→ **Action item**: Each line from the one holding "Screen dimensions: 1092x1119" to the last line below must be restated word for word, and no picture may be included.

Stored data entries
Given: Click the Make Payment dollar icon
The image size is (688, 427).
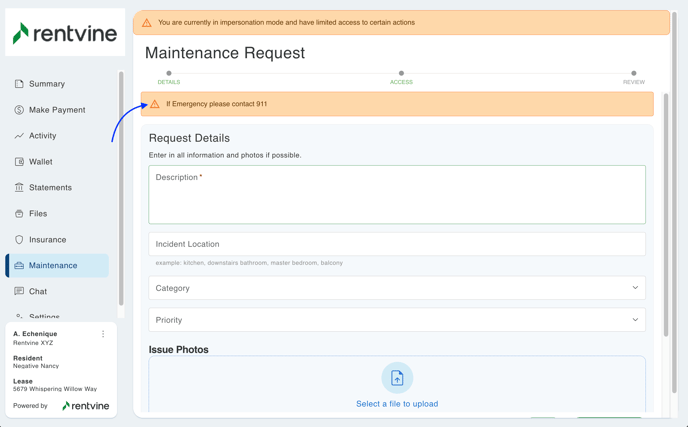Looking at the screenshot, I should coord(19,110).
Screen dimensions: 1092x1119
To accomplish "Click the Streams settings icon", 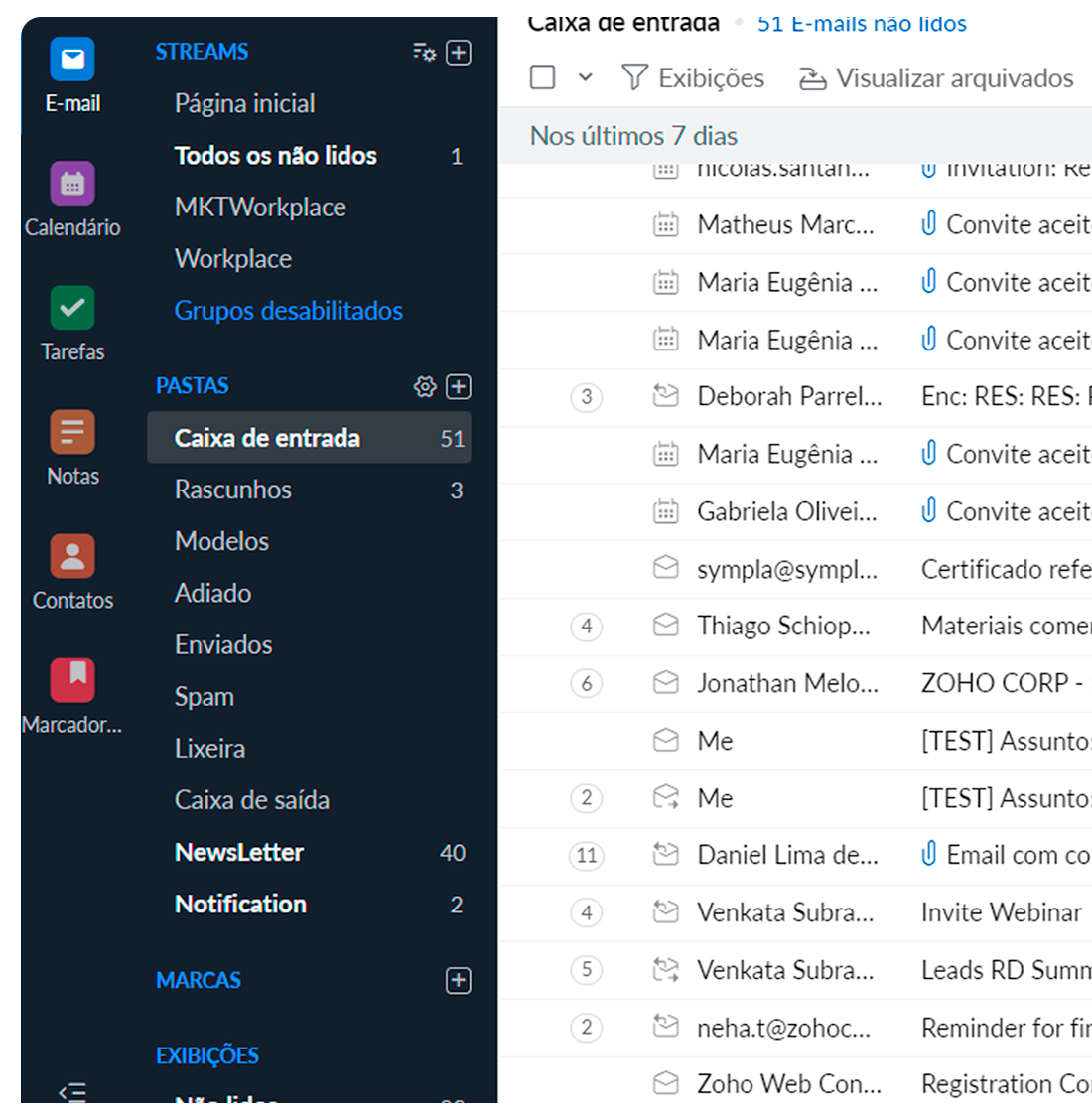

→ **Answer to the problem**:
Screen dimensions: 1092x1119
To accomplish "Click the Streams settings icon", 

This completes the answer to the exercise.